8. Intellectual property

  8.1.  Recur and its licensors retain all rights, title, interest and ownership of the intellectual property rights in
and  to  Our  Website  and/or  the  Platform  including  upgrades,  copies,  improvements,  enhancements, derivative works  and  modifications  thereof.  We shall  not  be  deemed  to have  granted  to  You  any  rights, title,  interest  or license in or to Our Website and/or the Platform. You hereby agree not to take any action that would prejudice or interfere with the validity or ownership of Our Website and/or the Platform or Recur’s or its licensors’ intellectual property rights thereto or therein.

  8.2.  Notwithstanding the foregoing, each Party hereby acknowledges and agrees that the other Party shall be
entitled to use such party’s name or brand name, logo and trademark for: (a) its obligations set out hereunder; and (b) with consent of the other Party, any other purpose.

9. Term and termination

  9.1.  This  Agreement shall  be  binding  and  applicable  to  You  till  your Account on  our  Website is
deactivated/deleted by You or Us. Deactivation or deletion of your Account will terminate our relationship with
You and You can no longer avail the Website.

  9.2.  Either party may terminate this Agreement by giving a prior written notice of 30 (thirty) days to the other
party. Either Party (“Non-Defaulting Party”) may, at its sole discretion, terminate this Agreement by providing a
written notice to the other Party (“Defaulting Party”) if the Defaulting Party breaches the terms of this Agreement
and such  breach is not remedied by the Defaulting Party within a period of 7 (seven) days from receipt of the
written notice informing the Defaulting Party of such breach. In the event of dissolution, liquidation or winding
up of either Party during the term of this Agreement, this Agreement shall stand terminated with immediate effect from the date of such an event, which for the purposes of this particular event shall be considered as the date of termination thereof.

  9.3.  Termination of our relationship with You shall not affect the following: (a) obligation or liability accrued
prior to the date of termination, all of which obligations and/or liabilities shall continue to be discharged in the
manner set out herein or therein (as the case may be); and (b) provisions of this Agreement that shall by their very nature survive the termination of this Agreement with respect to our relationship with You.
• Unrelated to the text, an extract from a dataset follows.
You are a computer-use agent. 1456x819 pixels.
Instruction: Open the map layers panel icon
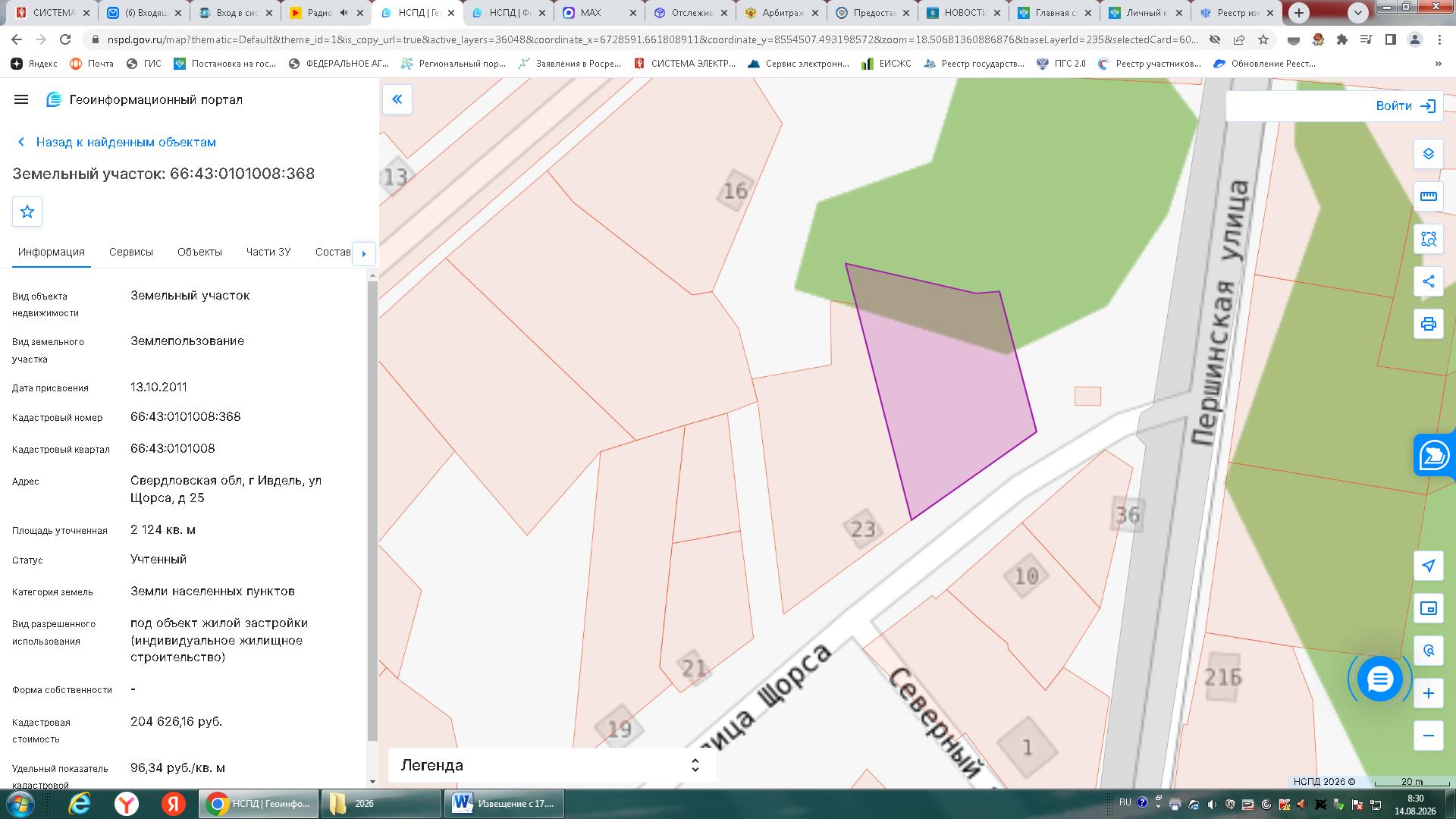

The right to terminate this Agreement shall  be  without  prejudice  to  all  rights  and  remedies  available  to  the  Parties under  Applicable Laws, including without limitation, the right to seek, as an alternative to termination, specific performance of the obligations under this Agreement.

10. Indemnity and limitation of liability

  10.1. You shall indemnify, defend and hold harmless, Us, Our employees, directors, affiliates and agents, from
and against any direct losses (including reasonable and documented attorney fees and expenses), claims, demands and actions of any nature whatsoever which may, at any time, arise out of or result from: (a) any inaccuracy or breach of any of Your representations or warranties made herein; and/or (b) fraud, gross negligence, wilful default or breach of Your obligations under this Agreement.

 10.2. Our  maximum  liability  hereunder  (regardless  of  form  of  action,  whether  in  contract,  negligence  or
otherwise)  shall  not  exceed  the  particular  payment  collected  from  You  for  the  service  that  gives  rise  to such liability. Neither party shall be liable for any incidental, indirect, special or consequential damages (including lost profits or lost revenues) under this Agreement, regardless of whether such liability arises in tort, contract, breach of warranty or otherwise.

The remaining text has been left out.